* Exercise goal
In the material below, change "webpages" to "pages" wherever it occurs and leave everything else untouched.

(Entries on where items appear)
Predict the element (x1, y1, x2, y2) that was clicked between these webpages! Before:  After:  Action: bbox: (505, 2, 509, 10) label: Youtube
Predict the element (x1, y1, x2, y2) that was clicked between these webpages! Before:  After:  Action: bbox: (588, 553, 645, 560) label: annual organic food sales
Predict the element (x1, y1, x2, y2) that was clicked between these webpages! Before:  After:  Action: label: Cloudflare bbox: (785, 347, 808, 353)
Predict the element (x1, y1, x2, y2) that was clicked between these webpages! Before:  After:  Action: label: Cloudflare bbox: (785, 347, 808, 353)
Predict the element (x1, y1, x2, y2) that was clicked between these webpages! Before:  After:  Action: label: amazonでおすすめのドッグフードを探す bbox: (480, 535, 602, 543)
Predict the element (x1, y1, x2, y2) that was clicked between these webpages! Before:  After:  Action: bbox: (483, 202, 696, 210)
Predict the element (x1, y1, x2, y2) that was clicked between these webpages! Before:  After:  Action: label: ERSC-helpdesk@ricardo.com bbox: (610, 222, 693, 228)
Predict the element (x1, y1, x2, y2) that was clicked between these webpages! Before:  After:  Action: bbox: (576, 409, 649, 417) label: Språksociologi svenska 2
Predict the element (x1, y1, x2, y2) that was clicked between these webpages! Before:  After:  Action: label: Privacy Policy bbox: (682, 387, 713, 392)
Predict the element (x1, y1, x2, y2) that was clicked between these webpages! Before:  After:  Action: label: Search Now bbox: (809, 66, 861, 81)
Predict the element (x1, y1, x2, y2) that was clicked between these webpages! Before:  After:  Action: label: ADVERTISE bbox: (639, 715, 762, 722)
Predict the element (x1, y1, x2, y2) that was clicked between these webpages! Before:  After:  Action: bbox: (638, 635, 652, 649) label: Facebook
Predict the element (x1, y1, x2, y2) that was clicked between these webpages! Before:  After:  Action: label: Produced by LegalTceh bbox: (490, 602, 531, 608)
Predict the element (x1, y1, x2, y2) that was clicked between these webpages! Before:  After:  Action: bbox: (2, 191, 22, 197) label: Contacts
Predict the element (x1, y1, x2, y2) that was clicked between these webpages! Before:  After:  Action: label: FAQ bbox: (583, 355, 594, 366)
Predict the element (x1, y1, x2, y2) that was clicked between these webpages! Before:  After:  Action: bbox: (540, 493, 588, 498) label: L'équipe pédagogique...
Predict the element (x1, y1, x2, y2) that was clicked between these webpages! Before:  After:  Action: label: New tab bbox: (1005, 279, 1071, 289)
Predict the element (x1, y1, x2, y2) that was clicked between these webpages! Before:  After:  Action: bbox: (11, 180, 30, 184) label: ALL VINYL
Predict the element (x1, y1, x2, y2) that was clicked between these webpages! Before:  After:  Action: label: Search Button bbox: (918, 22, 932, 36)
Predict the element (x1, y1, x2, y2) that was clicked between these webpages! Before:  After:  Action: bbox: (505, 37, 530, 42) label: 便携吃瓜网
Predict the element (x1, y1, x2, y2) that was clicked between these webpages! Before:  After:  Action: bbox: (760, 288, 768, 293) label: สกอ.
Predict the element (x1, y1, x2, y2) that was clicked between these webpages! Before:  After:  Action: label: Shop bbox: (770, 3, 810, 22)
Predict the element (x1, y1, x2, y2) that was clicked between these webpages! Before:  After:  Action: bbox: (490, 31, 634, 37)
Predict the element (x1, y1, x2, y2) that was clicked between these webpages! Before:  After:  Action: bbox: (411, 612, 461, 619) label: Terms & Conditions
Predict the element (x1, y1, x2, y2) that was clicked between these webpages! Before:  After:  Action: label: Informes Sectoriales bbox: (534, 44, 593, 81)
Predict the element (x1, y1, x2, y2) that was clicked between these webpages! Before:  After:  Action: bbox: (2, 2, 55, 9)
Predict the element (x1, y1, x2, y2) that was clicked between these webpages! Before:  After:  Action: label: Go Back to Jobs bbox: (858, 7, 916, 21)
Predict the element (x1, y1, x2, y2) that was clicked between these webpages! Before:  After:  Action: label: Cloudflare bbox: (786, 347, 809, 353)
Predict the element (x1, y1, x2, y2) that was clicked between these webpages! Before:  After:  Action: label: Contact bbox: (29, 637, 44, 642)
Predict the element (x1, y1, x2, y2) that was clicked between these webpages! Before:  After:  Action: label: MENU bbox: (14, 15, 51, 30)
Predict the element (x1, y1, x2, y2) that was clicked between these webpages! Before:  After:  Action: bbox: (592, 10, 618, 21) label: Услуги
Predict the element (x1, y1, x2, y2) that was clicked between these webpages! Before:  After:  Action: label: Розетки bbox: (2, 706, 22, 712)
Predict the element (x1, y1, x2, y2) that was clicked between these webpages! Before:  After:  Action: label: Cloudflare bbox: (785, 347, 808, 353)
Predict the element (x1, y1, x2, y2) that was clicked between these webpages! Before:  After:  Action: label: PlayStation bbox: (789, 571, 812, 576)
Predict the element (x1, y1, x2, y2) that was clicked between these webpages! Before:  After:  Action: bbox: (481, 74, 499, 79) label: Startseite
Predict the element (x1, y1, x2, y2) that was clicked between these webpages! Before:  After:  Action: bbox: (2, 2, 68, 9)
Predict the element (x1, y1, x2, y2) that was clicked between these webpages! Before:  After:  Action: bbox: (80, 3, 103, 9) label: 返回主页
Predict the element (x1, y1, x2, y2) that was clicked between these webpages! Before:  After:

* Full solution
Predict the element (x1, y1, x2, y2) that was clicked between these pages! Before:  After:  Action: bbox: (505, 2, 509, 10) label: Youtube
Predict the element (x1, y1, x2, y2) that was clicked between these pages! Before:  After:  Action: bbox: (588, 553, 645, 560) label: annual organic food sales
Predict the element (x1, y1, x2, y2) that was clicked between these pages! Before:  After:  Action: label: Cloudflare bbox: (785, 347, 808, 353)
Predict the element (x1, y1, x2, y2) that was clicked between these pages! Before:  After:  Action: label: Cloudflare bbox: (785, 347, 808, 353)
Predict the element (x1, y1, x2, y2) that was clicked between these pages! Before:  After:  Action: label: amazonでおすすめのドッグフードを探す bbox: (480, 535, 602, 543)
Predict the element (x1, y1, x2, y2) that was clicked between these pages! Before:  After:  Action: bbox: (483, 202, 696, 210)
Predict the element (x1, y1, x2, y2) that was clicked between these pages! Before:  After:  Action: label: ERSC-helpdesk@ricardo.com bbox: (610, 222, 693, 228)
Predict the element (x1, y1, x2, y2) that was clicked between these pages! Before:  After:  Action: bbox: (576, 409, 649, 417) label: Språksociologi svenska 2
Predict the element (x1, y1, x2, y2) that was clicked between these pages! Before:  After:  Action: label: Privacy Policy bbox: (682, 387, 713, 392)
Predict the element (x1, y1, x2, y2) that was clicked between these pages! Before:  After:  Action: label: Search Now bbox: (809, 66, 861, 81)
Predict the element (x1, y1, x2, y2) that was clicked between these pages! Before:  After:  Action: label: ADVERTISE bbox: (639, 715, 762, 722)
Predict the element (x1, y1, x2, y2) that was clicked between these pages! Before:  After:  Action: bbox: (638, 635, 652, 649) label: Facebook
Predict the element (x1, y1, x2, y2) that was clicked between these pages! Before:  After:  Action: label: Produced by LegalTceh bbox: (490, 602, 531, 608)
Predict the element (x1, y1, x2, y2) that was clicked between these pages! Before:  After:  Action: bbox: (2, 191, 22, 197) label: Contacts
Predict the element (x1, y1, x2, y2) that was clicked between these pages! Before:  After:  Action: label: FAQ bbox: (583, 355, 594, 366)
Predict the element (x1, y1, x2, y2) that was clicked between these pages! Before:  After:  Action: bbox: (540, 493, 588, 498) label: L'équipe pédagogique...
Predict the element (x1, y1, x2, y2) that was clicked between these pages! Before:  After:  Action: label: New tab bbox: (1005, 279, 1071, 289)
Predict the element (x1, y1, x2, y2) that was clicked between these pages! Before:  After:  Action: bbox: (11, 180, 30, 184) label: ALL VINYL
Predict the element (x1, y1, x2, y2) that was clicked between these pages! Before:  After:  Action: label: Search Button bbox: (918, 22, 932, 36)
Predict the element (x1, y1, x2, y2) that was clicked between these pages! Before:  After:  Action: bbox: (505, 37, 530, 42) label: 便携吃瓜网
Predict the element (x1, y1, x2, y2) that was clicked between these pages! Before:  After:  Action: bbox: (760, 288, 768, 293) label: สกอ.
Predict the element (x1, y1, x2, y2) that was clicked between these pages! Before:  After:  Action: label: Shop bbox: (770, 3, 810, 22)
Predict the element (x1, y1, x2, y2) that was clicked between these pages! Before:  After:  Action: bbox: (490, 31, 634, 37)
Predict the element (x1, y1, x2, y2) that was clicked between these pages! Before:  After:  Action: bbox: (411, 612, 461, 619) label: Terms & Conditions
Predict the element (x1, y1, x2, y2) that was clicked between these pages! Before:  After:  Action: label: Informes Sectoriales bbox: (534, 44, 593, 81)
Predict the element (x1, y1, x2, y2) that was clicked between these pages! Before:  After:  Action: bbox: (2, 2, 55, 9)
Predict the element (x1, y1, x2, y2) that was clicked between these pages! Before:  After:  Action: label: Go Back to Jobs bbox: (858, 7, 916, 21)
Predict the element (x1, y1, x2, y2) that was clicked between these pages! Before:  After:  Action: label: Cloudflare bbox: (786, 347, 809, 353)
Predict the element (x1, y1, x2, y2) that was clicked between these pages! Before:  After:  Action: label: Contact bbox: (29, 637, 44, 642)
Predict the element (x1, y1, x2, y2) that was clicked between these pages! Before:  After:  Action: label: MENU bbox: (14, 15, 51, 30)
Predict the element (x1, y1, x2, y2) that was clicked between these pages! Before:  After:  Action: bbox: (592, 10, 618, 21) label: Услуги
Predict the element (x1, y1, x2, y2) that was clicked between these pages! Before:  After:  Action: label: Розетки bbox: (2, 706, 22, 712)
Predict the element (x1, y1, x2, y2) that was clicked between these pages! Before:  After:  Action: label: Cloudflare bbox: (785, 347, 808, 353)
Predict the element (x1, y1, x2, y2) that was clicked between these pages! Before:  After:  Action: label: PlayStation bbox: (789, 571, 812, 576)
Predict the element (x1, y1, x2, y2) that was clicked between these pages! Before:  After:  Action: bbox: (481, 74, 499, 79) label: Startseite
Predict the element (x1, y1, x2, y2) that was clicked between these pages! Before:  After:  Action: bbox: (2, 2, 68, 9)
Predict the element (x1, y1, x2, y2) that was clicked between these pages! Before:  After:  Action: bbox: (80, 3, 103, 9) label: 返回主页
Predict the element (x1, y1, x2, y2) that was clicked between these pages! Before:  After:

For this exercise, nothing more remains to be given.